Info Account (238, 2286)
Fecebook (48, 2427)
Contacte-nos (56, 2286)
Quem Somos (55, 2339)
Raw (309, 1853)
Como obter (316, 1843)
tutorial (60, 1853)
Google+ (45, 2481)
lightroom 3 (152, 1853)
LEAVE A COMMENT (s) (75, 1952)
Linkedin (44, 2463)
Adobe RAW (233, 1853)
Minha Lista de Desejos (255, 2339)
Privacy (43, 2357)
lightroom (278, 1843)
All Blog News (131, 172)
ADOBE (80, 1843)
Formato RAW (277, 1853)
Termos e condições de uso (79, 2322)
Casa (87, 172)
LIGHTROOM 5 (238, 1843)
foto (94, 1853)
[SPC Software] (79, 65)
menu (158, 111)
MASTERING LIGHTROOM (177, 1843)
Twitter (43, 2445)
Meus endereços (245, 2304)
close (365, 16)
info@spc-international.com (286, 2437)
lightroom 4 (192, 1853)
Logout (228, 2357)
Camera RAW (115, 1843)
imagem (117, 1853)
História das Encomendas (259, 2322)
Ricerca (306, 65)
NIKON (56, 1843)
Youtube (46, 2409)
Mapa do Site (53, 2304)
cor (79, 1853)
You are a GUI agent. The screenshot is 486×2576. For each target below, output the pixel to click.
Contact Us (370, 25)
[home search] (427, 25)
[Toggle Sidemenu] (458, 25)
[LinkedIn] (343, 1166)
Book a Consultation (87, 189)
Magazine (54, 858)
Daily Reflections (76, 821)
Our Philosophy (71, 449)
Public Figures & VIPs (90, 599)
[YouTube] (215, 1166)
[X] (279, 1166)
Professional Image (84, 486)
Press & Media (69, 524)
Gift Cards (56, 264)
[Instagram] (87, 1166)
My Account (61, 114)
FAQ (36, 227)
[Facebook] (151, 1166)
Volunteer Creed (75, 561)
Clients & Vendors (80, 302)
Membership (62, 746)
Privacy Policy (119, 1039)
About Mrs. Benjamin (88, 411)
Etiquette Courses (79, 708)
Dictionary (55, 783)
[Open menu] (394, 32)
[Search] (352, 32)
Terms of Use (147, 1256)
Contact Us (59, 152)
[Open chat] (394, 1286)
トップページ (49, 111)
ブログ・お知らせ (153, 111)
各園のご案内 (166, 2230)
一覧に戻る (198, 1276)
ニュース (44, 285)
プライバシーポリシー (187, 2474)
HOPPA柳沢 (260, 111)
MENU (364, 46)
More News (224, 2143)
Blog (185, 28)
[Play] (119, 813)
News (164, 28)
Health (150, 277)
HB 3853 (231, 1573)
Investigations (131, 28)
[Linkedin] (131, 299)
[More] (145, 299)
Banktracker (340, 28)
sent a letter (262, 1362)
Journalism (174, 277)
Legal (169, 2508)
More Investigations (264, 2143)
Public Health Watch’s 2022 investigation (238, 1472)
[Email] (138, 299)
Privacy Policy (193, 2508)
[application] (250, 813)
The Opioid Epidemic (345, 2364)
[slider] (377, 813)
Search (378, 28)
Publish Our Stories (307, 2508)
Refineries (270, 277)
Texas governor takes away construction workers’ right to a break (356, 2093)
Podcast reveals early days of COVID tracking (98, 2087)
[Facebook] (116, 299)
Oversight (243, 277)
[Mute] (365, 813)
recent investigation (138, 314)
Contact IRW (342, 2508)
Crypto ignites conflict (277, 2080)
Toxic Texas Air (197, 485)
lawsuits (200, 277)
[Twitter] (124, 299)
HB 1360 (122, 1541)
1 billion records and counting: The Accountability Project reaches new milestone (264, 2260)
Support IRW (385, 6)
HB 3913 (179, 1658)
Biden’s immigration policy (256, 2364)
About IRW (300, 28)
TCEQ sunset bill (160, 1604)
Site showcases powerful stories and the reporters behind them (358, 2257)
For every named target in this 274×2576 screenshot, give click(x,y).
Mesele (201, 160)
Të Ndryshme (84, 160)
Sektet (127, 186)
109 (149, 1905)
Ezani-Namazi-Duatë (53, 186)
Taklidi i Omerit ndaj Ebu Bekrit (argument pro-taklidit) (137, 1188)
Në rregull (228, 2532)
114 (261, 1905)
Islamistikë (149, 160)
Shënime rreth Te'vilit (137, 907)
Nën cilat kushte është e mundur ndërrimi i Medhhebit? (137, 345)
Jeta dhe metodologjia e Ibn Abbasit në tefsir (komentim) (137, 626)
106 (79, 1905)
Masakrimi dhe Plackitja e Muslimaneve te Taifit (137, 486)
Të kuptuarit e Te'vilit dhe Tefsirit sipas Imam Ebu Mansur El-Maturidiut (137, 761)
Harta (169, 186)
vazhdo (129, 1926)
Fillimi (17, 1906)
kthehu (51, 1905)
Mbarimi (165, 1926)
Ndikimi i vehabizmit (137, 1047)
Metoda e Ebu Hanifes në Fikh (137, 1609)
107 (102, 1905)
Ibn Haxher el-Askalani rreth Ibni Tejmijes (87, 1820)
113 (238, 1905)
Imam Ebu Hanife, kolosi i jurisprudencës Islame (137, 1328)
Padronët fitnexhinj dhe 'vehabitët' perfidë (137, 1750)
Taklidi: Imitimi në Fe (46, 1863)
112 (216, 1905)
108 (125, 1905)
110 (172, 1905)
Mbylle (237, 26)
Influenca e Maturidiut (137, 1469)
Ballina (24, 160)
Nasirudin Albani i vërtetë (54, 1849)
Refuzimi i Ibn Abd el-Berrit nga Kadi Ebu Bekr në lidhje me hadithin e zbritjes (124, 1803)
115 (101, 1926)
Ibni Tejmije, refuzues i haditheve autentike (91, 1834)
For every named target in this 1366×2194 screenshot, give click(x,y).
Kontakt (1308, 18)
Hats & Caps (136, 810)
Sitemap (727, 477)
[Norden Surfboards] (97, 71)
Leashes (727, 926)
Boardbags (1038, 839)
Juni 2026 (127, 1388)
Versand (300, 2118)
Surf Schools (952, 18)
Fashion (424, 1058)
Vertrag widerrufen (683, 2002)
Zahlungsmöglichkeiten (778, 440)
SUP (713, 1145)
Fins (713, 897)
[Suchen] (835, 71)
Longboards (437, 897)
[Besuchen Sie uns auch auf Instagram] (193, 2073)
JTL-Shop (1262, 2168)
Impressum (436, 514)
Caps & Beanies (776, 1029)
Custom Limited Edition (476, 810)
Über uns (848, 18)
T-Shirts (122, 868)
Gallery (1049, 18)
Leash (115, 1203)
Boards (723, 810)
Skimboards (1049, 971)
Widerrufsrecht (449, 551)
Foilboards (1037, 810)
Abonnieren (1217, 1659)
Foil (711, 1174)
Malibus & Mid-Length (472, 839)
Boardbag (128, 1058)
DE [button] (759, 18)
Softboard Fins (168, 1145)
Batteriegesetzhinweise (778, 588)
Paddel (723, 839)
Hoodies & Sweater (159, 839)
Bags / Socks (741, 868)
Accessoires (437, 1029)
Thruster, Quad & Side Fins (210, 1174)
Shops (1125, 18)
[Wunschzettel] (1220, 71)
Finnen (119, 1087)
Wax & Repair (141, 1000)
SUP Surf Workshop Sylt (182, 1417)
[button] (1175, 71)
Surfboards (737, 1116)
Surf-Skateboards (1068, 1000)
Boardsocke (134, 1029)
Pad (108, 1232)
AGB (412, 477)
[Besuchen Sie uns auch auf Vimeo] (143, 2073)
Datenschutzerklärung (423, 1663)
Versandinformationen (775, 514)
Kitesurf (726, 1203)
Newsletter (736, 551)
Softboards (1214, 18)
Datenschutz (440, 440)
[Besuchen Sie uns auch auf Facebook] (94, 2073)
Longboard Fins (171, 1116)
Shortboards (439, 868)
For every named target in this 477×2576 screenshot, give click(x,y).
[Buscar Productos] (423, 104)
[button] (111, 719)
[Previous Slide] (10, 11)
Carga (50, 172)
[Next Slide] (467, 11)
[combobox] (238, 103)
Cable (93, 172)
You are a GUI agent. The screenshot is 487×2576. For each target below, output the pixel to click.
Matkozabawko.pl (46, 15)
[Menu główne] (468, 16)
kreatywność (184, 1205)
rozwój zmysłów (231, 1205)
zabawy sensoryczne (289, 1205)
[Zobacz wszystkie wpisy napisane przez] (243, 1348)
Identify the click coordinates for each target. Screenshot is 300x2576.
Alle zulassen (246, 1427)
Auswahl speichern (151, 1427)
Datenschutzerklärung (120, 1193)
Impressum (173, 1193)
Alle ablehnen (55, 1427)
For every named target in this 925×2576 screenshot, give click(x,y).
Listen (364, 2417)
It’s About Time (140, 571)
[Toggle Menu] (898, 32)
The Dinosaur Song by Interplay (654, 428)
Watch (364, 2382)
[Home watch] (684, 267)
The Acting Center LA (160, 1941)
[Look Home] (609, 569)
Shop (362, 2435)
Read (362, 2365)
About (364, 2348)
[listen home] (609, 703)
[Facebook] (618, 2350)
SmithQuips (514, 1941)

§ **What you should do**
Above are the records; copy exactly the lines from the line with "[Search] (352, 32)" through the line with "Në rregull (228, 2532)", both included.

§ **Your solution**
[Search] (352, 32)
Terms of Use (147, 1256)
Contact Us (59, 152)
[Open chat] (394, 1286)
トップページ (49, 111)
ブログ・お知らせ (153, 111)
各園のご案内 (166, 2230)
一覧に戻る (198, 1276)
ニュース (44, 285)
プライバシーポリシー (187, 2474)
HOPPA柳沢 (260, 111)
MENU (364, 46)
More News (224, 2143)
Blog (185, 28)
[Play] (119, 813)
News (164, 28)
Health (150, 277)
HB 3853 (231, 1573)
Investigations (131, 28)
[Linkedin] (131, 299)
[More] (145, 299)
Banktracker (340, 28)
sent a letter (262, 1362)
Journalism (174, 277)
Legal (169, 2508)
More Investigations (264, 2143)
Public Health Watch’s 2022 investigation (238, 1472)
[Email] (138, 299)
Privacy Policy (193, 2508)
[application] (250, 813)
The Opioid Epidemic (345, 2364)
[slider] (377, 813)
Search (378, 28)
Publish Our Stories (307, 2508)
Refineries (270, 277)
Texas governor takes away construction workers’ right to a break (356, 2093)
Podcast reveals early days of COVID tracking (98, 2087)
[Facebook] (116, 299)
Oversight (243, 277)
[Mute] (365, 813)
recent investigation (138, 314)
Contact IRW (342, 2508)
Crypto ignites conflict (277, 2080)
Toxic Texas Air (197, 485)
lawsuits (200, 277)
[Twitter] (124, 299)
HB 1360 (122, 1541)
1 billion records and counting: The Accountability Project reaches new milestone (264, 2260)
Support IRW (385, 6)
HB 3913 (179, 1658)
Biden’s immigration policy (256, 2364)
About IRW (300, 28)
TCEQ sunset bill (160, 1604)
Site showcases powerful stories and the reporters behind them (358, 2257)
For every named target in this 274×2576 screenshot, give click(x,y).
Mesele (201, 160)
Të Ndryshme (84, 160)
Sektet (127, 186)
109 (149, 1905)
Ezani-Namazi-Duatë (53, 186)
Taklidi i Omerit ndaj Ebu Bekrit (argument pro-taklidit) (137, 1188)
Në rregull (228, 2532)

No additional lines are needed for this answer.